In fact, the challenge is to update the regulations that all the countries of the world have deemed necessary to implement to ensure that everyone has a real voice and can have a say. Of course, the technical world of the Internet allows for many more possibilities. However, we have seen and are seeing more and more that the Internet, as it currently operates, is dominated by a number of large companies that are practically monopolies, and it is these companies that regulate the system.

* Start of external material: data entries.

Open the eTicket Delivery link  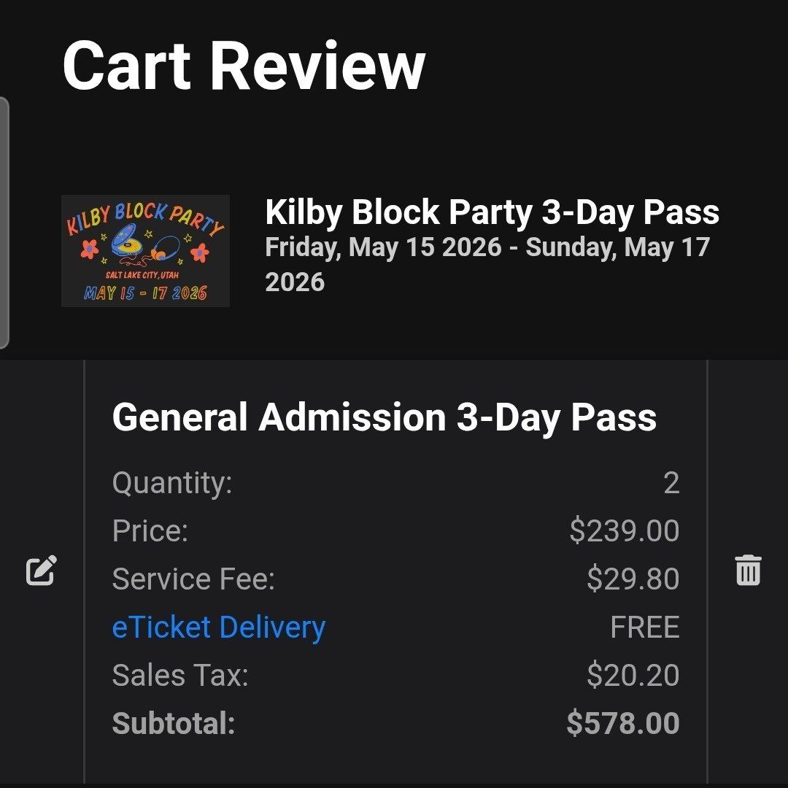coord(219,627)
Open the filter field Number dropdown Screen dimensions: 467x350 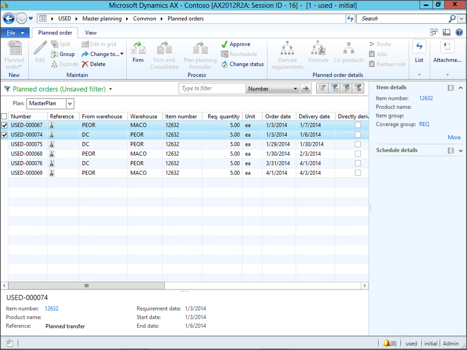(295, 89)
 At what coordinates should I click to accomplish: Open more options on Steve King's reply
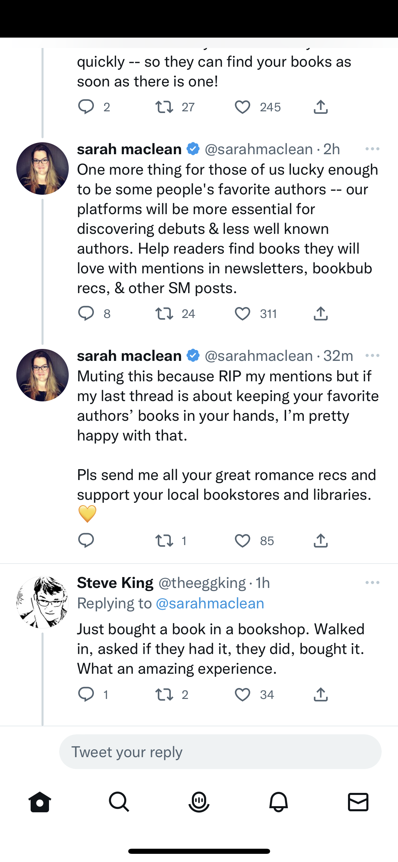372,582
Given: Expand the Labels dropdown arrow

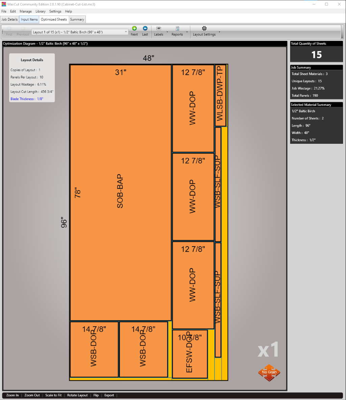Looking at the screenshot, I should (167, 32).

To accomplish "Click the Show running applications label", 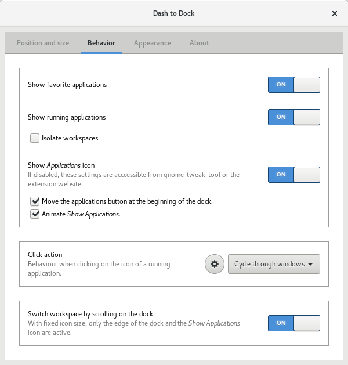I will (x=67, y=117).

So, indeed, the great challenge is to update the regulation not to try to keep some kind of dead regulation artificially alive, but rather to modernize the state's way of doing things. The presence of the Internet implies changes in everyone's way of doing things, including those of the state. I am among those who believe that Bill C‑11 will have to change the way regulations, particularly through the CRTC, operate to take into account the fact that we have a technological framework that is very different from the one that existed before.
What does not change, however, is the need to ensure the fair operation of this space for exchanges, which has become considerable and impressive. We need to make sure that it continues to work in such a way that Canadians also have a voice.
I think that is how Bill C‑11 should be viewed—not as an attempt to keep an embalmed corpse alive when things are dying. It is quite the opposite. There are opportunities, and we need to make sure the regulatory system works in a way that equips all Canadians to take their place in this different but challenging environment.